Chemical and physical data
- Formula: C_{11}H_{16}BrNO_{2}
- Molar mass: 274.158 g·mol^{−1}
- 3D model (JSmol): Interactive image;
- SMILES CCOC1=C(Br)C=C(OC)C(CCN)=C1;
- InChI InChI=1S/C11H16BrNO2/c1-3-15-11-6-8(4-5-13)10(14-2)7-9(11)12/h6-7H,3-5,13H2,1-2H3; Key:OOAVAHXKEKAQFF-UHFFFAOYSA-N;

= 2CB-5-EtO =

2CB-5-EtO, also known as 2-methoxy-5-ethoxy-4-bromophenethylamine, is a psychoactive drug of the phenethylamine, 2C, and TWEETIO families related to the psychedelic drug 2C-B. It is the derivative of 2C-B in which the methoxy group at the 5 position has been replaced with an ethoxy group.

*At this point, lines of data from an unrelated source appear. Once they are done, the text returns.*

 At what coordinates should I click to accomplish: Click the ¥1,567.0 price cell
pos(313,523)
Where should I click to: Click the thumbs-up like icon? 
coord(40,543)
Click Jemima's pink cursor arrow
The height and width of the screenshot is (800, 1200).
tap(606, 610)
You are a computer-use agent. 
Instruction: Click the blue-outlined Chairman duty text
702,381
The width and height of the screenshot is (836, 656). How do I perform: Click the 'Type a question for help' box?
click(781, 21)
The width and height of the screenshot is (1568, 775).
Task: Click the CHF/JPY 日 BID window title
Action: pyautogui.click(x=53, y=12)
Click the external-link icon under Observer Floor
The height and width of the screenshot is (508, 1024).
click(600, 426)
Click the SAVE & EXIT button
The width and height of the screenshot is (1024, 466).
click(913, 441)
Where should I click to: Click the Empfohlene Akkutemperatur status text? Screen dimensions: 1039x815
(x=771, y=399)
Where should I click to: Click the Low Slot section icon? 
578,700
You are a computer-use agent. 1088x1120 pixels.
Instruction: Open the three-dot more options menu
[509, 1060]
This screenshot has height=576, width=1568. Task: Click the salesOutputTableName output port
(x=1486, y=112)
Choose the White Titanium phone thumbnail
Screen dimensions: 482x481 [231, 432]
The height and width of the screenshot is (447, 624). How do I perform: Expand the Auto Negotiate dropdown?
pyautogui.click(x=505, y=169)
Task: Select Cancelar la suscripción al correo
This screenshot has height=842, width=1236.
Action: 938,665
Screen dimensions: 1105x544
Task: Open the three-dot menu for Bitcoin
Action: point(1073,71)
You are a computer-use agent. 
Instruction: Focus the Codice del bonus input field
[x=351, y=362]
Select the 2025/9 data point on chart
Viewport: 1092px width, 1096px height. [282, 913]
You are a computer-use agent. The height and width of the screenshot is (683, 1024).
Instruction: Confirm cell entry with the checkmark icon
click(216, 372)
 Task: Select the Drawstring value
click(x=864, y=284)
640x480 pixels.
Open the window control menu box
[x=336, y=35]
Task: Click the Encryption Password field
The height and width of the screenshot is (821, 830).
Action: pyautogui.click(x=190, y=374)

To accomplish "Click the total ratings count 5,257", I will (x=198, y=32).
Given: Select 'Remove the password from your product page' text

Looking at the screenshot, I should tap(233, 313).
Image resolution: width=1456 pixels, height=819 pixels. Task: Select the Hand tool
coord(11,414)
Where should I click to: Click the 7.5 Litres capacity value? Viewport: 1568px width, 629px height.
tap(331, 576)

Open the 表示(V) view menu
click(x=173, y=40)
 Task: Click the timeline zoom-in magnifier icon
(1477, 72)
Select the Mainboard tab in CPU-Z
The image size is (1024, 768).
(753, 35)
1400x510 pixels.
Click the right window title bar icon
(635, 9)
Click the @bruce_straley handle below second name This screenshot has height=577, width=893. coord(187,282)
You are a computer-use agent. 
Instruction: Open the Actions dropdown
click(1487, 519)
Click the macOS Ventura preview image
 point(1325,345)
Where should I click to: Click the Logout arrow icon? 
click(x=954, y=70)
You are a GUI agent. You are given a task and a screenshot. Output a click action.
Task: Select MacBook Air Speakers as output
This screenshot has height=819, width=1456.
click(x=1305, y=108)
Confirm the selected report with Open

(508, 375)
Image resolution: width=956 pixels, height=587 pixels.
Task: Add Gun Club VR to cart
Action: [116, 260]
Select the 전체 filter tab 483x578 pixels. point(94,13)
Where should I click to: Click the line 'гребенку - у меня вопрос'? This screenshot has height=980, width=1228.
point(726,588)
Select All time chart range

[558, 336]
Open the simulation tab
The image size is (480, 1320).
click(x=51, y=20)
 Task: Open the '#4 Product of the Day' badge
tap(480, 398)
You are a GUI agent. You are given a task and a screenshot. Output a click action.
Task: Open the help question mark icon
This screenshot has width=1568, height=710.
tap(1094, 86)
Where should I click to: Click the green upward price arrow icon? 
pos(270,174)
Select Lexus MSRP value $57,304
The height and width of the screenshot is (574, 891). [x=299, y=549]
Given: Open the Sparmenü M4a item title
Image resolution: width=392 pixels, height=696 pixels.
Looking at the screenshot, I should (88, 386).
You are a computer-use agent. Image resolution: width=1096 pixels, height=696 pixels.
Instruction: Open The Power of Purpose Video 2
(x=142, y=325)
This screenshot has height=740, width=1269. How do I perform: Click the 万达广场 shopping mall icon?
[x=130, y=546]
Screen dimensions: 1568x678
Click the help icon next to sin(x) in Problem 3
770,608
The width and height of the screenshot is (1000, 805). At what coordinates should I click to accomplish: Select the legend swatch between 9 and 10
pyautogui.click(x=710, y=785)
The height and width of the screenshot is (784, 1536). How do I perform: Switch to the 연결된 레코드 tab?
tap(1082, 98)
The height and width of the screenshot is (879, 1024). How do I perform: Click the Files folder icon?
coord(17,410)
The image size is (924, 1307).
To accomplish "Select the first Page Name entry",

Unlike other TWEETIOs, 2CB-5-EtO was not described by Alexander Shulgin in his 1991 book PiHKAL (Phenethylamines I Have Known and Loved) or in his 2003 book chapter on psychedelics. In PiHKAL, Shulgin states that only 2CB-2-EtO and 2CB-2,5-DiEtO are known. Similarly, in his 2011 book The Shulgin Index, Volume One: Psychedelic Phenethylamines and Related Compounds, Shulgin states that 2CB-5-EtO is not in the published scientific literature. Correspondingly, the drug is not included in Daniel Trachsel's 2013 book Phenethylamine: von der Struktur zur Funktion. However, in a 1994 literature review on psychedelics, Shulgin states that 2CB-5-EtO is, in fact, known and active, with 2-fold lower potency compared to 2C-B, whereas 2CB-2-EtO has 5-fold lower potency than 2C-B. The properties and effects of 2C-B-5-EtO were not otherwise described and remain unclear.

A derivative of 2CB-5-EtO, ASR-2001 (2CB-5-PrO), in which the 5-ethoxy group has been lengthened to a 5-propoxy group, has been developed by the Alexander Shulgin Research Institute (ASRI) and is being investigated for potential medical use as a non-hallucinogenic mild stimulant-like medication.

2CB-5-EtO was first described in the literature by Shulgin in 1994. It is likely to have been developed and tested by Darrell Lemaire, with publication via personal communication with Shulgin. The drug is a controlled substance in Canada under phenethylamine blanket-ban language.